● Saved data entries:
════════════════
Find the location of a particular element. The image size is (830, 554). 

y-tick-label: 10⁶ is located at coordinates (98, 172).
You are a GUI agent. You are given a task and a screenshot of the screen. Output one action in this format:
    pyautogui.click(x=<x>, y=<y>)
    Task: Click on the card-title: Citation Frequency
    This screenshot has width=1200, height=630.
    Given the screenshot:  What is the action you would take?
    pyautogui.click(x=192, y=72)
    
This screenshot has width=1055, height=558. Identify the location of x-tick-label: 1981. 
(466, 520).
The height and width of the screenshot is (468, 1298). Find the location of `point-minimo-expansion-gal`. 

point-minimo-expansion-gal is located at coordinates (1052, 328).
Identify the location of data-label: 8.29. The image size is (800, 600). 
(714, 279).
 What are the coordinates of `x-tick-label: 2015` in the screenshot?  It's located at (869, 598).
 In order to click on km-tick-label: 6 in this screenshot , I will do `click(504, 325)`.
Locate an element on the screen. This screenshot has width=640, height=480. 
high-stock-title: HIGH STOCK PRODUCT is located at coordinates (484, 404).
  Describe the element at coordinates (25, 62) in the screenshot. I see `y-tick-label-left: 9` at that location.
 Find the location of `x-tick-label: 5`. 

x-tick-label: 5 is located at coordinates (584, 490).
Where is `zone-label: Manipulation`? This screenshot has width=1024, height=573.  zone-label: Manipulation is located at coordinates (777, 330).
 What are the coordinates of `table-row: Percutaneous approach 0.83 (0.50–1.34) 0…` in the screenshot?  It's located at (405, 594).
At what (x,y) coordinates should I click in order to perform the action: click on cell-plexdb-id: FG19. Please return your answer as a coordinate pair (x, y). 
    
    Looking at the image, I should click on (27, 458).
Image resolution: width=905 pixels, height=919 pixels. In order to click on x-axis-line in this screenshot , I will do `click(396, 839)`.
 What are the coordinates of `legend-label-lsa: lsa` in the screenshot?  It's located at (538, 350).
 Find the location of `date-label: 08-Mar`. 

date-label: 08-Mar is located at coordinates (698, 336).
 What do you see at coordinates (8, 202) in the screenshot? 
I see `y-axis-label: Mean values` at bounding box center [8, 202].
════════════════
Arrange all of the data above as a JSON list of strings, with one string for each line and blank lines omitted.

● EXERCISE RESULT:
[
  "Find the location of a particular element. The image size is (830, 554). ",
  "y-tick-label: 10⁶ is located at coordinates (98, 172).",
  "You are a GUI agent. You are given a task and a screenshot of the screen. Output one action in this format:",
  "    pyautogui.click(x=<x>, y=<y>)",
  "    Task: Click on the card-title: Citation Frequency",
  "    This screenshot has width=1200, height=630.",
  "    Given the screenshot:  What is the action you would take?",
  "    pyautogui.click(x=192, y=72)",
  "This screenshot has width=1055, height=558. Identify the location of x-tick-label: 1981. ",
  "(466, 520).",
  "The height and width of the screenshot is (468, 1298). Find the location of `point-minimo-expansion-gal`. ",
  "point-minimo-expansion-gal is located at coordinates (1052, 328).",
  "Identify the location of data-label: 8.29. The image size is (800, 600). ",
  "(714, 279).",
  " What are the coordinates of `x-tick-label: 2015` in the screenshot?  It's located at (869, 598).",
  " In order to click on km-tick-label: 6 in this screenshot , I will do `click(504, 325)`.",
  "Locate an element on the screen. This screenshot has width=640, height=480. ",
  "high-stock-title: HIGH STOCK PRODUCT is located at coordinates (484, 404).",
  "  Describe the element at coordinates (25, 62) in the screenshot. I see `y-tick-label-left: 9` at that location.",
  " Find the location of `x-tick-label: 5`. ",
  "x-tick-label: 5 is located at coordinates (584, 490).",
  "Where is `zone-label: Manipulation`? This screenshot has width=1024, height=573.  zone-label: Manipulation is located at coordinates (777, 330).",
  " What are the coordinates of `table-row: Percutaneous approach 0.83 (0.50–1.34) 0…` in the screenshot?  It's located at (405, 594).",
  "At what (x,y) coordinates should I click in order to perform the action: click on cell-plexdb-id: FG19. Please return your answer as a coordinate pair (x, y). ",
  "    Looking at the image, I should click on (27, 458).",
  "Image resolution: width=905 pixels, height=919 pixels. In order to click on x-axis-line in this screenshot , I will do `click(396, 839)`.",
  " What are the coordinates of `legend-label-lsa: lsa` in the screenshot?  It's located at (538, 350).",
  " Find the location of `date-label: 08-Mar`. ",
  "date-label: 08-Mar is located at coordinates (698, 336).",
  " What do you see at coordinates (8, 202) in the screenshot? ",
  "I see `y-axis-label: Mean values` at bounding box center [8, 202]."
]